_What you will do_:
Only lines with the string "computer" are wanted. Pull them out of the data.

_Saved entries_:
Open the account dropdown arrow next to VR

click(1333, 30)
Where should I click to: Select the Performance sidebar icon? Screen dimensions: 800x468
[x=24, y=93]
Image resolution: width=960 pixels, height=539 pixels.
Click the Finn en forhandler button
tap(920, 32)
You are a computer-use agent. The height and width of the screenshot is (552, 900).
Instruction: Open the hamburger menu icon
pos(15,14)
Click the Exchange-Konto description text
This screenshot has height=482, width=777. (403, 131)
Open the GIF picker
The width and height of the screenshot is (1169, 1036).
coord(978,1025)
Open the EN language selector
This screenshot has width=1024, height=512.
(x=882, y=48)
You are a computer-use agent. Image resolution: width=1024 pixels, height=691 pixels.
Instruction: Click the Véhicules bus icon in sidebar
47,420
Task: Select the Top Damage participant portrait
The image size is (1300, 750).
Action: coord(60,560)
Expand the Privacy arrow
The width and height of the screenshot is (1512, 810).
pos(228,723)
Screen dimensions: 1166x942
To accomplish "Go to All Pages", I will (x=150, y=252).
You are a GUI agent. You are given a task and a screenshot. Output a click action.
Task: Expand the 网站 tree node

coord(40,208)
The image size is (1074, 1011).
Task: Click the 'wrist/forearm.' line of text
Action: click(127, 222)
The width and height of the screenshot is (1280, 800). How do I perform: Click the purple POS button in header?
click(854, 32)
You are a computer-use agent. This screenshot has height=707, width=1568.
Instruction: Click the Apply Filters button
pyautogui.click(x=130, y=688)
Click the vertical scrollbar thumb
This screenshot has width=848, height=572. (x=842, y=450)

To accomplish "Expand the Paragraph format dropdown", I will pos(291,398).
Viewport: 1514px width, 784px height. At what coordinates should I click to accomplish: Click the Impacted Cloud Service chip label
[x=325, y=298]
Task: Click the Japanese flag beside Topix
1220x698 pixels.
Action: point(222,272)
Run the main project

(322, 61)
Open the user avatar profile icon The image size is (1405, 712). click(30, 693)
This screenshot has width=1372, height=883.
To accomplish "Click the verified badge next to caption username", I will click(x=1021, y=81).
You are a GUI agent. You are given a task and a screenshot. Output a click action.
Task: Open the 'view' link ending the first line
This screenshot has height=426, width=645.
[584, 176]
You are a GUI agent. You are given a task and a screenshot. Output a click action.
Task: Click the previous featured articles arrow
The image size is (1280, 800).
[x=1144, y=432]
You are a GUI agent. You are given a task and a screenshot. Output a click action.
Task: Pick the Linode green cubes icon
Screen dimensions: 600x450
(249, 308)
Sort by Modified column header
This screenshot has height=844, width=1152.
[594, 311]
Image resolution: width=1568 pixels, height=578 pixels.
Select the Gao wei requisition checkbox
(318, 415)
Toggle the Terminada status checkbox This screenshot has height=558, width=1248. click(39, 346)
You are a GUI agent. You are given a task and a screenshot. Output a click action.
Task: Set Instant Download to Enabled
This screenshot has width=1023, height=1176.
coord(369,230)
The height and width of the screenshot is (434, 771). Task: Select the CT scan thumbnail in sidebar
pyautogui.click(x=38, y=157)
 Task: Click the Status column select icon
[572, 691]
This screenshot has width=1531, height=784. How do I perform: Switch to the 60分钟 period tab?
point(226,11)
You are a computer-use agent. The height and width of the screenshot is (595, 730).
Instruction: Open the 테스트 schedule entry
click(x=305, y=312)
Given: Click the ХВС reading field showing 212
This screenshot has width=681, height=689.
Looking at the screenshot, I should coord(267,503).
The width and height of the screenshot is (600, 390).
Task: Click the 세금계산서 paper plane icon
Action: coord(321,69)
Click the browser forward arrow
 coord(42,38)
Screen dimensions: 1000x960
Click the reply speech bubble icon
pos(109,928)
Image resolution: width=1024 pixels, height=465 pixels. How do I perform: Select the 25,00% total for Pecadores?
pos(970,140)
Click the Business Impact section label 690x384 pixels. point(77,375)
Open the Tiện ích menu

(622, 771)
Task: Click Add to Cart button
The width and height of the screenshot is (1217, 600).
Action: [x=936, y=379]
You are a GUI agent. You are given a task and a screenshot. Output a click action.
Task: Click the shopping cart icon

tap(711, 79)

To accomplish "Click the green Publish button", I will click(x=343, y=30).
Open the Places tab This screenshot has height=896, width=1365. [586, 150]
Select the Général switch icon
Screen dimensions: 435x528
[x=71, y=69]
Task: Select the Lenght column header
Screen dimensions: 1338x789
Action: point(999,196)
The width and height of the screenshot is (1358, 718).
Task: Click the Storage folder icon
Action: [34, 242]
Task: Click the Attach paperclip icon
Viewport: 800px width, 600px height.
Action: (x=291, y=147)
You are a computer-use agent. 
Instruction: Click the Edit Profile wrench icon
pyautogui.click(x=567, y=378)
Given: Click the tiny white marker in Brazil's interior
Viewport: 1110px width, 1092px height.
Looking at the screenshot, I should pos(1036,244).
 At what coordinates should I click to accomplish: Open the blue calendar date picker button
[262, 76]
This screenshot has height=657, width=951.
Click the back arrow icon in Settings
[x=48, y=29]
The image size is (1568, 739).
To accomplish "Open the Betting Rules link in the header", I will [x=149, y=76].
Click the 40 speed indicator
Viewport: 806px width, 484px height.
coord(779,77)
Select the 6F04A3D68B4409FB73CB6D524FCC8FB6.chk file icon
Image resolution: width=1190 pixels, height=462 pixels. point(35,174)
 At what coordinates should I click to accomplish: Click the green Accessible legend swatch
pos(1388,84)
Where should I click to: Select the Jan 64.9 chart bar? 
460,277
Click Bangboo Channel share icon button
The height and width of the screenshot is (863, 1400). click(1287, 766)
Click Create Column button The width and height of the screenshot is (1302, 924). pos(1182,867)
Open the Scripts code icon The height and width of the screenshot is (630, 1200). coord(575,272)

_Your response_:
You are a computer-use agent. The height and width of the screenshot is (552, 900).
You are a computer-use agent. Image resolution: width=1024 pixels, height=691 pixels.
You are a computer-use agent. This screenshot has height=707, width=1568.
You are a computer-use agent. The height and width of the screenshot is (595, 730).
You are a computer-use agent. 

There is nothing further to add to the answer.